This past year I was able to re-connect with one of my close friends to work on my first ever official drama therapy project: A self-revelation project wherein a main actor creates a live theatre piece to process through current difficult psychological content. The experience was challenging on many angles –but, as expected, the rewards turned out to be more plentiful than any setback. Helping my friend with her self-revelation project illuminated areas where I continue to struggle in my relationships with women. I was able to unearth a hidden dynamic which has been adversely operating in my life in a detrimental way that I was, before now, unaware of.

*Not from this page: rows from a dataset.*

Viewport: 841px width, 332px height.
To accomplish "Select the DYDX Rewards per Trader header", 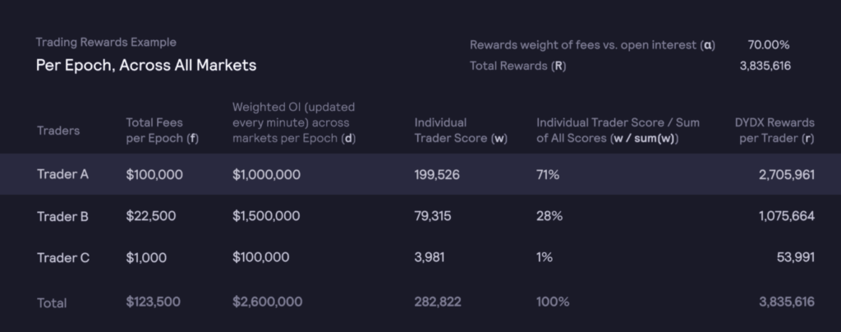I will [774, 131].
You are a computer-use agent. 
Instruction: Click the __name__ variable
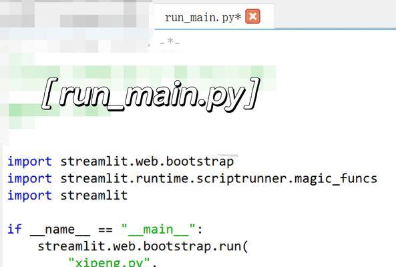(60, 230)
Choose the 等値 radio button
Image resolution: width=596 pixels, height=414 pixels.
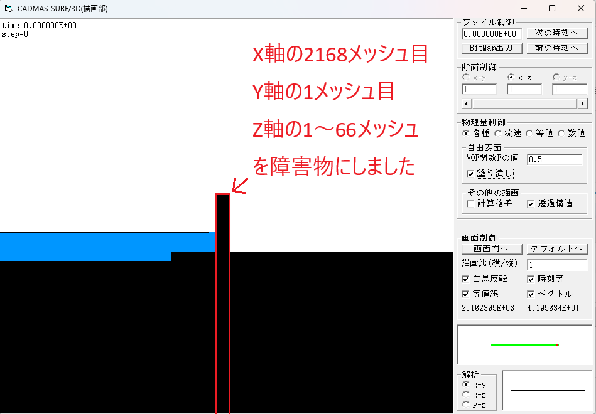pyautogui.click(x=529, y=133)
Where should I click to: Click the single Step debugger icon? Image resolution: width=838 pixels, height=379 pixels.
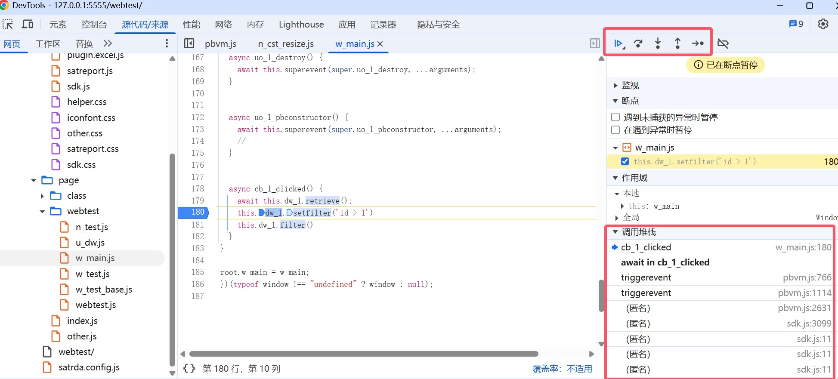[x=698, y=43]
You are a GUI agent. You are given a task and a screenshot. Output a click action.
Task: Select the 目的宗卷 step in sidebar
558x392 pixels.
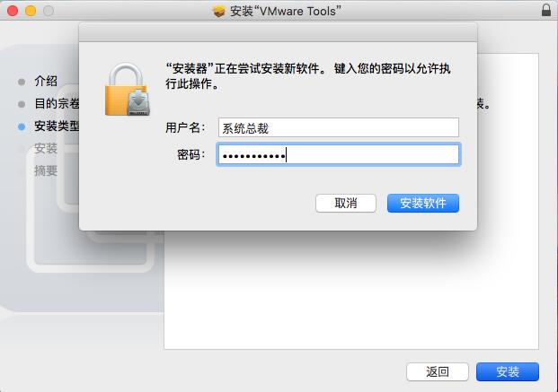click(57, 103)
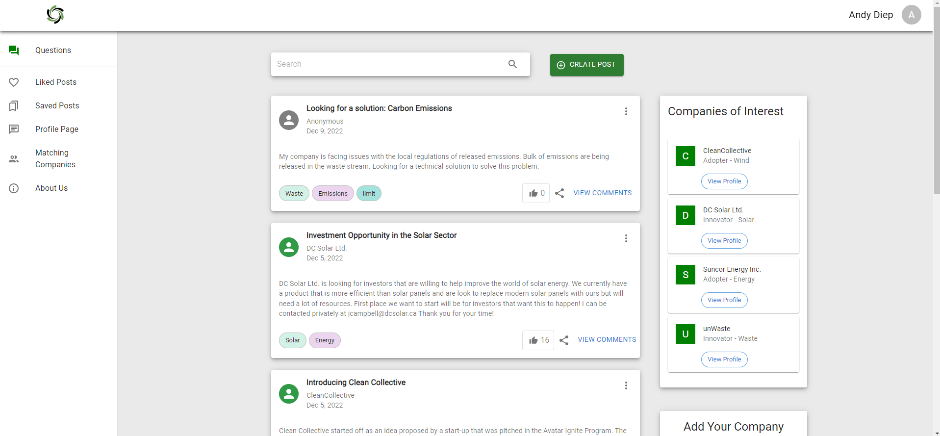Viewport: 940px width, 436px height.
Task: Click the About Us info icon
Action: coord(14,188)

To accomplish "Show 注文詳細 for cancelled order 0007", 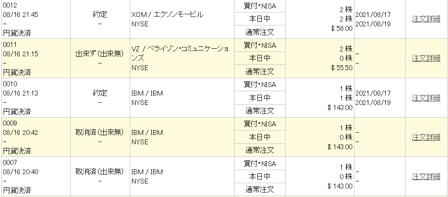I will 426,176.
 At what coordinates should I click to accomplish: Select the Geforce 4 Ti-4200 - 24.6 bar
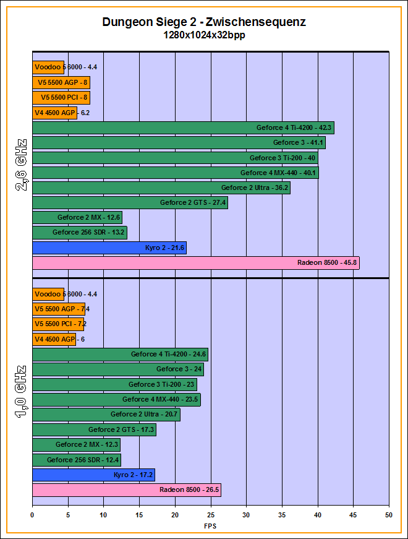point(120,355)

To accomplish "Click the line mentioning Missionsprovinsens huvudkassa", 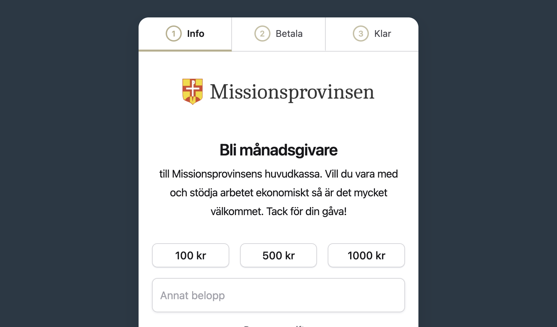I will [x=279, y=174].
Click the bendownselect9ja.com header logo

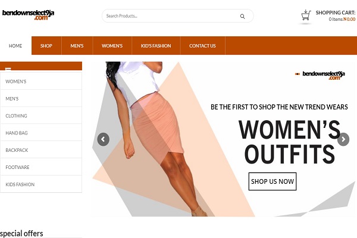[28, 15]
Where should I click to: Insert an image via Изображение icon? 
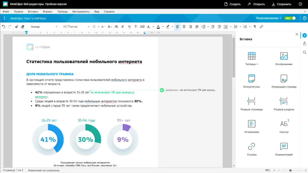284,56
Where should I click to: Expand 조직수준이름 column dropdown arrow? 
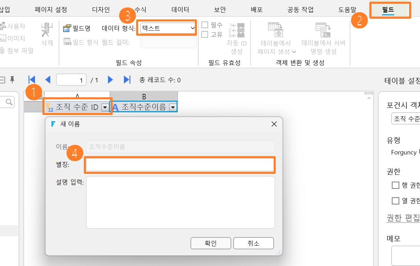pyautogui.click(x=173, y=107)

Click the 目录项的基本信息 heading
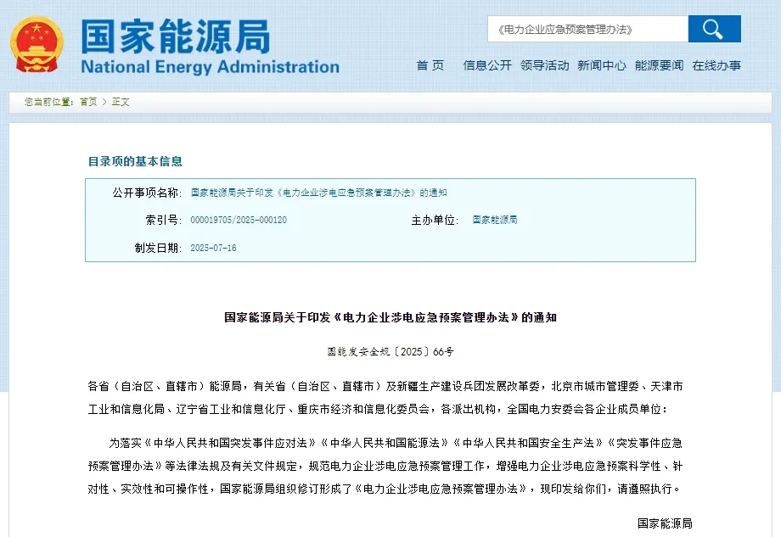click(135, 161)
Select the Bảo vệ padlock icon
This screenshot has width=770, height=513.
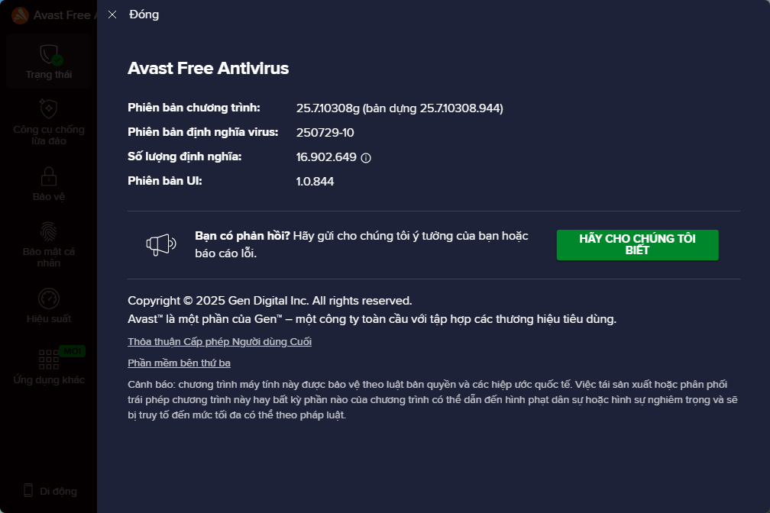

The dynamic that I speak of helped me to see how -and perhaps why- I idealize certain women, why I frequently seem to not reach my own expectations, and why (partly, at least) there has always been some illusive force holding my back from a more fulfilling life. Where I have practically demonized certain people from my life –I have neglected to note the human flaws of others. Seeing this more clearly will help me to move forward in a more realistic and balanced way. With awareness and forgiveness I will continue on.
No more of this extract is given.